Dalam memberikan jawaban atas pertanyaan tersebut, ia memilih pendapat yang kedua yang membolehkan salat Jumat dengan mengikuti qaul qadim, meskipun jumlah penduduk yang sudah wajib salat mencapai empat puluh lebih. Sementara kelompok pertama yang tidak membolehkan menurutnya keliru dalam memahami ungkapan yang tertulis dalam kitab fikih.
Sebab, maksud ungkapan tersebut adalah kewajiban melaksanakan salat Jumat bagi penduduk yang berjumlah empat dan dua belas menurut qaul qadim. Sehingga apabila jumlah tersebut lebih atau sampai angka empat puluh lebih utama. Alasan yang dikemukakan bahwa qaul qadim dalam masalah ini dikuatkan oleh periwayat qaul jadid yang merupakan murid langsung Imam Syafi’I dan juga beberapa ulama besar lainnya. Bahkan menurut Syaikh Syamhudi bahwa mengikuti qaul qadim dalam masalah ini secara mutlak –tidak terbatas empat atau dua belas, tetapi empat puluh orang lebih- dibolehkan.

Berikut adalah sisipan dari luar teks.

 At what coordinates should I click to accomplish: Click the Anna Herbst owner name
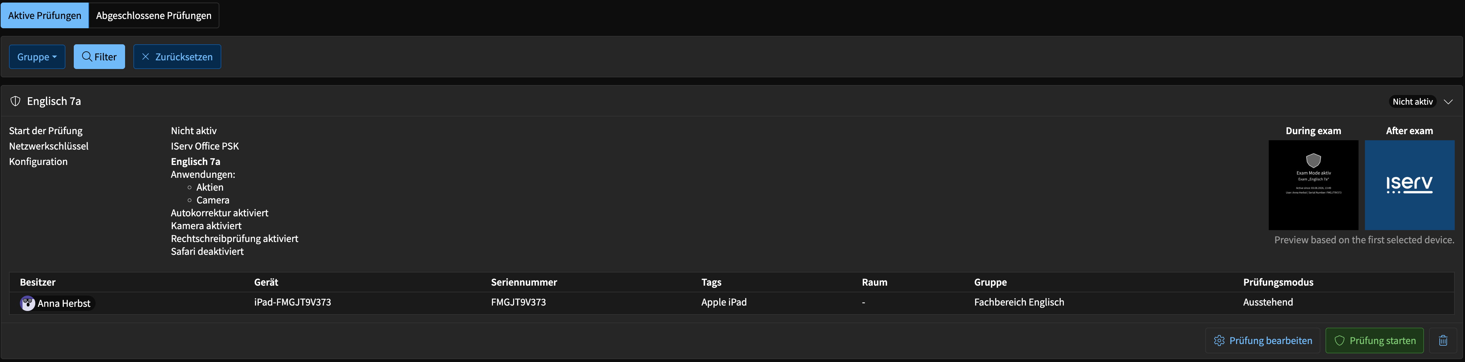click(64, 303)
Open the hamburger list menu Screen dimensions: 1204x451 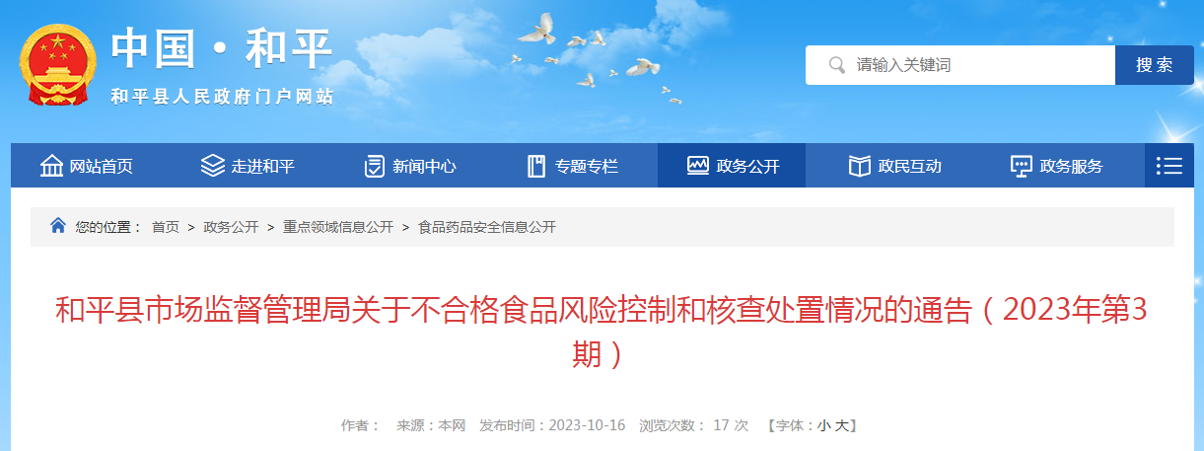tap(1169, 166)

Selain itu, ia juga berpendapat bahwa mengikuti pendapat ini lebih utama dari bertaqlid kepada mazhab lain, sebab harus mengetahui prasyarat yang terdapat dalam mazhab yang diikuti dalam satu masalah. Hal penting lain yang disampaikan Syaikh Hasan Maksum bahwa dibolehkan mengamalkan qaul qadim dalam masalah ini tetapi tidak difatwakan. Baik Sayyid Usman, Syaikh Husain Pontianak dan Syaikh Hasan Maksum; ketiganya banyak merujuk kepada karya Syaikh Abubakar Syatha tentang ini.